Analysis
Frankly, it’s more surprising this didn’t happen sooner.
Netflix’s Tiger King has firmly planted itself in the cultural zeitgeist. And its rise is inextricably linked to the fact that the series launched at the same time that large swaths of the world were put under stay-at-home orders to help halt the spread of coronavirus.
With nothing to do, and nothing new to talk about, Tiger King overtook the discourse.
The two are tied forever, so it’s not all that surprising President Donald Trump, at his daily coronavirus news conference, was asked about possibly pardoning Joe Exotic, the titular character now serving over 20 years in prison for a murder-for-hire plot.
(It also doesn’t hurt that Trump’s son is extremely online and chimed in with his thoughts on the series, saying Exotic was punished too harshly.)
At yesterday’s presser, the New York Post‘s Steven Nelson asked Trump if he had any thought’s on pardoning Joe Exotic.
Because it came at a briefing on coronavirus, Goodwin and the Post took some heat online.
A number of people appalled by the question were journalists themselves.
At least Goodwin turned it into an article on the Post, noting that Trump would “look into” Exotic’s case, which is one of the more productive outcomes of one of Trump’s pressers, which have become daily exercises in both the president ridiculing the media and the media pearl-clutching about the sanctity of these song-and-dance routines.
The president has held a press conference now every day for over two weeks straight weeks, and the amount of real news that comes from it is astoundingly limited.
It’s a platform for him to provide unchecked information and make proclamations that both liberals and conservatives have agreed are actively detrimental to the health of the nation.

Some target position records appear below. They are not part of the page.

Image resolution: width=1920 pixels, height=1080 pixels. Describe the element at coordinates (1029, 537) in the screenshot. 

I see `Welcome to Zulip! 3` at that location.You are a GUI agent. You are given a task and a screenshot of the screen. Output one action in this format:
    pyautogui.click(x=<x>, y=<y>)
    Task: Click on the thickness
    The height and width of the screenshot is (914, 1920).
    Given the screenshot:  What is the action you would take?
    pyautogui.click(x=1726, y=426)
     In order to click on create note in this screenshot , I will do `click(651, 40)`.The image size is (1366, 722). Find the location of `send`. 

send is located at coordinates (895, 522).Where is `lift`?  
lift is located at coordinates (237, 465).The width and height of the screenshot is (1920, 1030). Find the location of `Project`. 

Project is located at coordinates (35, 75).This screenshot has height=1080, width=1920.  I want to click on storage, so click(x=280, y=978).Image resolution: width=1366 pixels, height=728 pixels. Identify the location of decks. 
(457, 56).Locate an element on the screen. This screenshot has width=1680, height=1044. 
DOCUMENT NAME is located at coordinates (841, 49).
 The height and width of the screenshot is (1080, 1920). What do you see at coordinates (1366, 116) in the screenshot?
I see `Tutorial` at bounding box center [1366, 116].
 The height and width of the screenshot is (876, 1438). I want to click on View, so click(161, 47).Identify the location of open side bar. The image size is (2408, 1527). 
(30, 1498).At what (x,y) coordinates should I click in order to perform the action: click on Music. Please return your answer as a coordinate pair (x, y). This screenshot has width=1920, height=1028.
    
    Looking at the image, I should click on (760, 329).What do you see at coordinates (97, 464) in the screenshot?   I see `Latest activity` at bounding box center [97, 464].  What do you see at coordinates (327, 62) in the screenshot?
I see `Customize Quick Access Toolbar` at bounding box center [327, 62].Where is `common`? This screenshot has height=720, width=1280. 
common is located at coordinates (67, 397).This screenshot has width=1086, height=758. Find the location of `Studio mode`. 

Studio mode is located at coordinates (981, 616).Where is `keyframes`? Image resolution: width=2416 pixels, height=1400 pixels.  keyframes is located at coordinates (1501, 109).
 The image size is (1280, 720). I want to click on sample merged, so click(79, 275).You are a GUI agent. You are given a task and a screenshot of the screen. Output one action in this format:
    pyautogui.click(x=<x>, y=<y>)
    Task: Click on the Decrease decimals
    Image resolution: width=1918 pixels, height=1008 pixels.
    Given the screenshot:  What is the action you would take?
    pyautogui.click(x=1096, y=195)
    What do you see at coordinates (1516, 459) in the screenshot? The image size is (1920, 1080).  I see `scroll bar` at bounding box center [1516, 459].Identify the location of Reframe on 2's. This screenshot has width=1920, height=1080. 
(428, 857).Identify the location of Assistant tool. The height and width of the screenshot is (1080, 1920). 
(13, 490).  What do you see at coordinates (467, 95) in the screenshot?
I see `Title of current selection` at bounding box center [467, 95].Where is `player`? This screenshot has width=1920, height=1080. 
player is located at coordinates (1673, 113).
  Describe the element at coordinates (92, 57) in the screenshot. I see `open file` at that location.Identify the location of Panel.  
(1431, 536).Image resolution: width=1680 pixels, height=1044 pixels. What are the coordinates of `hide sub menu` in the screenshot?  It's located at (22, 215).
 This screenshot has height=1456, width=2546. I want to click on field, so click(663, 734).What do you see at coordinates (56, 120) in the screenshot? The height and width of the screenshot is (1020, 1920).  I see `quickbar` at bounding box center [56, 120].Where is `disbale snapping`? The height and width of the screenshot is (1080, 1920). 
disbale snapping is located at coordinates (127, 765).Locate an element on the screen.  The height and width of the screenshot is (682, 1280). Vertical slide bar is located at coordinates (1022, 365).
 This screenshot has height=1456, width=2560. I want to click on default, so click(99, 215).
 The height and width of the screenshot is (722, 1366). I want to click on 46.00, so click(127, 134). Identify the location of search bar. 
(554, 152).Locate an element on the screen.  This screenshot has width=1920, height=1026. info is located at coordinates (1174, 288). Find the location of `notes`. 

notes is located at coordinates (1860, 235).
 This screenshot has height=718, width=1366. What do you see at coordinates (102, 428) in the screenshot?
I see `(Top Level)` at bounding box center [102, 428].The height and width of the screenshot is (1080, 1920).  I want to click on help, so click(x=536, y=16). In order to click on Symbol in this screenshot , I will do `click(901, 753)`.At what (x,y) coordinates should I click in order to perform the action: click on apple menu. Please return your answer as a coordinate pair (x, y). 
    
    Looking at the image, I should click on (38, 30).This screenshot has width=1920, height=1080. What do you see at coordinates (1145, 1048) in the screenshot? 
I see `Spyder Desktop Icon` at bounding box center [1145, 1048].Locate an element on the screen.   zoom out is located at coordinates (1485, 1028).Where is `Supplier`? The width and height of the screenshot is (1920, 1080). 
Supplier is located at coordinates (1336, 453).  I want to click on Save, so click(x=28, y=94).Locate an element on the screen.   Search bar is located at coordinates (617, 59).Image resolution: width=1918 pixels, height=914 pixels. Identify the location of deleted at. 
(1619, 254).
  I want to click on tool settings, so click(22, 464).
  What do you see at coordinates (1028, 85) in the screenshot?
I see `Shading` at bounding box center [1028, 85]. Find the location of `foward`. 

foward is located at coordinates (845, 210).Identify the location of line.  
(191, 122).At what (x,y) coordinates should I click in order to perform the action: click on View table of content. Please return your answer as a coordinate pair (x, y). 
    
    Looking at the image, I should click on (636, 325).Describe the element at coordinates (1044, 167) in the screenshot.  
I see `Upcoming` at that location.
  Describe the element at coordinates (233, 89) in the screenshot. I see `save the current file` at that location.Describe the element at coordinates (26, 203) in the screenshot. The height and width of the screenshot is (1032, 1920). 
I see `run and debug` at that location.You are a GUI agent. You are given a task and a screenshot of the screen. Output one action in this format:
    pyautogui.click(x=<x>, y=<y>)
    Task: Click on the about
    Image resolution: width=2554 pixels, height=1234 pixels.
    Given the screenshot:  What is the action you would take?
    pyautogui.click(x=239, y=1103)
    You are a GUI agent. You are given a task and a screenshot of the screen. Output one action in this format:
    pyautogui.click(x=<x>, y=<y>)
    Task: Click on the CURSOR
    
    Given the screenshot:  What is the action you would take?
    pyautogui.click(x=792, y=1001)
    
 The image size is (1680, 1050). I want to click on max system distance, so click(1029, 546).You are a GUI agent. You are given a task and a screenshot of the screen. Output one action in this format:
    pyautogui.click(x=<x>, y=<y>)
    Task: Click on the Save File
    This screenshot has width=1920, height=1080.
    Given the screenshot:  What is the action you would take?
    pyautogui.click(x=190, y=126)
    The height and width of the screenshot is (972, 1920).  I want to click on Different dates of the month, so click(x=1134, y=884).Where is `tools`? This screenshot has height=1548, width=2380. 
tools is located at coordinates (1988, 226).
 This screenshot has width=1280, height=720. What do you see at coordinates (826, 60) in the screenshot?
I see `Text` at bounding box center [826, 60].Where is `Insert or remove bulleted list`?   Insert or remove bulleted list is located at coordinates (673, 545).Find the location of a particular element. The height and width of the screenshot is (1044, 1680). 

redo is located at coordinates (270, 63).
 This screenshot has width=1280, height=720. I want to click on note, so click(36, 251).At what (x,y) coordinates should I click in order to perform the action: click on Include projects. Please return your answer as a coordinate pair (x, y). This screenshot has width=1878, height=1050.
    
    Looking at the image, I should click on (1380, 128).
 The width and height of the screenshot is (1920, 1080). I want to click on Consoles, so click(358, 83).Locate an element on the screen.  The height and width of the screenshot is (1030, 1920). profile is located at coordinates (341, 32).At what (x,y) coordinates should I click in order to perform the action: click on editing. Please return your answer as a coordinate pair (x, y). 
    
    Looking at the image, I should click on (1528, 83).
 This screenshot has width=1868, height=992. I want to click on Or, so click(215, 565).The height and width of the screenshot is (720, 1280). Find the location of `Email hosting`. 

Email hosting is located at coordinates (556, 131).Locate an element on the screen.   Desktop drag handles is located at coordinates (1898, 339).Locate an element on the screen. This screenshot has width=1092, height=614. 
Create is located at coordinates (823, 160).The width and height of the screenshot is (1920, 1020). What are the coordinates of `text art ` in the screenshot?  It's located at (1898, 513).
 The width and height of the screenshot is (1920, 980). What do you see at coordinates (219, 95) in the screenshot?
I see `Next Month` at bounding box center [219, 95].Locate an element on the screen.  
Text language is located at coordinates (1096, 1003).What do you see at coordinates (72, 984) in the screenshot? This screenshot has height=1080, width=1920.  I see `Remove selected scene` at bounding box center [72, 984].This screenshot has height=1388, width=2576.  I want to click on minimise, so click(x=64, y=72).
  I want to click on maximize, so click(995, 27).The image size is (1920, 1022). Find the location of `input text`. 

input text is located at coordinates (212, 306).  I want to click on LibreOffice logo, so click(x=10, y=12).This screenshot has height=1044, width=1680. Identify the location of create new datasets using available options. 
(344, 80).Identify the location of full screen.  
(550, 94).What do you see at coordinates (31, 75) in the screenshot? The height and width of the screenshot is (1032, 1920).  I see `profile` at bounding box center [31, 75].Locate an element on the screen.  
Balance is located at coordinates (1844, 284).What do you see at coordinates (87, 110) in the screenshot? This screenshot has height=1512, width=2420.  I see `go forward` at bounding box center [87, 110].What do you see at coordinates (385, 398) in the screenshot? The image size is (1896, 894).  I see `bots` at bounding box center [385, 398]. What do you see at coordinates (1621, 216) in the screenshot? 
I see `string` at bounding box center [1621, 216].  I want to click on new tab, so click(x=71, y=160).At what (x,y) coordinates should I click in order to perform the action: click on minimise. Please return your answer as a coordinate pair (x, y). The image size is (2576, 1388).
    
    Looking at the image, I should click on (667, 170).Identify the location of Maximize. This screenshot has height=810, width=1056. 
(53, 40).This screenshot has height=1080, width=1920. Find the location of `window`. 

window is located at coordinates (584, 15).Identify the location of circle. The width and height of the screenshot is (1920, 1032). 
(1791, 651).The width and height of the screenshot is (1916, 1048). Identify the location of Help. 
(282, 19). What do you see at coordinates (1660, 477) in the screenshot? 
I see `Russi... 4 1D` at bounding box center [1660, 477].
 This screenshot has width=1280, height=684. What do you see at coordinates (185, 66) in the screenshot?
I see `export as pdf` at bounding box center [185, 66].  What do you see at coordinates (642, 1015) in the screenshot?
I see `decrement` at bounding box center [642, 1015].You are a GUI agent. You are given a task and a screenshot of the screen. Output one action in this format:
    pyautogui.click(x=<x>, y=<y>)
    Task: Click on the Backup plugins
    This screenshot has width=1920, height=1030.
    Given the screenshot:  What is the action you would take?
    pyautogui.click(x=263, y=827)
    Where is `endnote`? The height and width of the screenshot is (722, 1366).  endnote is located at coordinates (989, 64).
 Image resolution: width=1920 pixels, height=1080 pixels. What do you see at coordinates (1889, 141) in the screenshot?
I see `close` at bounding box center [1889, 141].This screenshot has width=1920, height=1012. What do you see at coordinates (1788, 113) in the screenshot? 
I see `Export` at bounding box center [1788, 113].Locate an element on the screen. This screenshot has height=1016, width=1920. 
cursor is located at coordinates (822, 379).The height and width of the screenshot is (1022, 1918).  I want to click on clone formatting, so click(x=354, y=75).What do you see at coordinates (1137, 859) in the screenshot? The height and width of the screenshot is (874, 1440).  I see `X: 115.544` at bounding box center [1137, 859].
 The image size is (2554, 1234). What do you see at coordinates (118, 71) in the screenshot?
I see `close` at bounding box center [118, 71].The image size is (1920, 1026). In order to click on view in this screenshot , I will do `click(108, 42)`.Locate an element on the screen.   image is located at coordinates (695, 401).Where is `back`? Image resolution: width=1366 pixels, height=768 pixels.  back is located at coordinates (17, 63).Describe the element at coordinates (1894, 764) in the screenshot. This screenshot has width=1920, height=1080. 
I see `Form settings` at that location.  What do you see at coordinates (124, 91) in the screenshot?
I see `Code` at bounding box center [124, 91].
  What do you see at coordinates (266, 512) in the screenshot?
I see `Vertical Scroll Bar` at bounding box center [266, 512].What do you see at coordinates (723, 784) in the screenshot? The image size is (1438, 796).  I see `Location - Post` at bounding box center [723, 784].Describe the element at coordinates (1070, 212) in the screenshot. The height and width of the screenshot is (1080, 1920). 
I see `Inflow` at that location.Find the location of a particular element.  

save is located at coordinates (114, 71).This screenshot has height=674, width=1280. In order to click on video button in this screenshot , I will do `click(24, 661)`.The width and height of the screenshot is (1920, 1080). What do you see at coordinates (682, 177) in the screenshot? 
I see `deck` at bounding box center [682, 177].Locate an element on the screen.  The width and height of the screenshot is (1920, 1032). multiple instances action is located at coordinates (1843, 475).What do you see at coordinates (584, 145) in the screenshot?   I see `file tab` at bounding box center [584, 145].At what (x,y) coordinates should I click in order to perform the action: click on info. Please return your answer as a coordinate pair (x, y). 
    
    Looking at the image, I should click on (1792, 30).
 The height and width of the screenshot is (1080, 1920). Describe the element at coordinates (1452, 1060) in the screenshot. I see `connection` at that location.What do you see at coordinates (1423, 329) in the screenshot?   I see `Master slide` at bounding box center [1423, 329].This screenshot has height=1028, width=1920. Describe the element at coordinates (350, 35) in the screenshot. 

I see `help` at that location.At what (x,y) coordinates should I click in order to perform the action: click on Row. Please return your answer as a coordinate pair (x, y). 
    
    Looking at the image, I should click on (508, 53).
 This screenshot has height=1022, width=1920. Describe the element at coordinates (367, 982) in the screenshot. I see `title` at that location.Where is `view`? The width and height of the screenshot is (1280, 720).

And White House correspondents who sit in on them are still, for some reason, obsessed with the sanctity and importance of them.
Just last month, a reporter with One America News, a conspiratorial website, asked Trump if the phrase “Chinese food” was racist.
For that, the reporter, Chanel Rion received an anonymous letter that said: “Do you think your question was helpful in halting the spread of the coronavirus?”
The criticism of Goodwin falls into the same realm but also reveals the self-seriousness and lack of awareness of the White House Press Corp three years into this presidency.
Have any questions any journalist has asked at one of these briefings “helped in halting the spread of the coronavirus?”
Getting to ask the president to his face “why did you lie?” isn’t halting the spread of coronavirus anymore than asking Trump about Tiger King is. It may feel cathartic, but these press conferences tend not to produce anything in the realm of hard news.
When NBC’s Peter Alexander caused a viral moment by asking the president what his message for Americans was, and the president instead went on a tirade, it did nothing to halt the spread of coronavirus.
And if the media learned anything about it, it was soon forgotten. Within two weeks, the same press was praising Trump’s somber tone and serious behavior.
Tomorrow, he’ll do something that leaves the media appalled by his lack of societal norms, the same way he’s done repeatedly since he became president. And then the media will return again tomorrow and ask “have you no decency?” despite knowing what the answer will be.
Or you can ask him about Tiger King.
But only one of those questions—beneath the dignity of the chairs in the White House Press Room and unfit for the times we are living—understands what the president is qualified to pontificate on.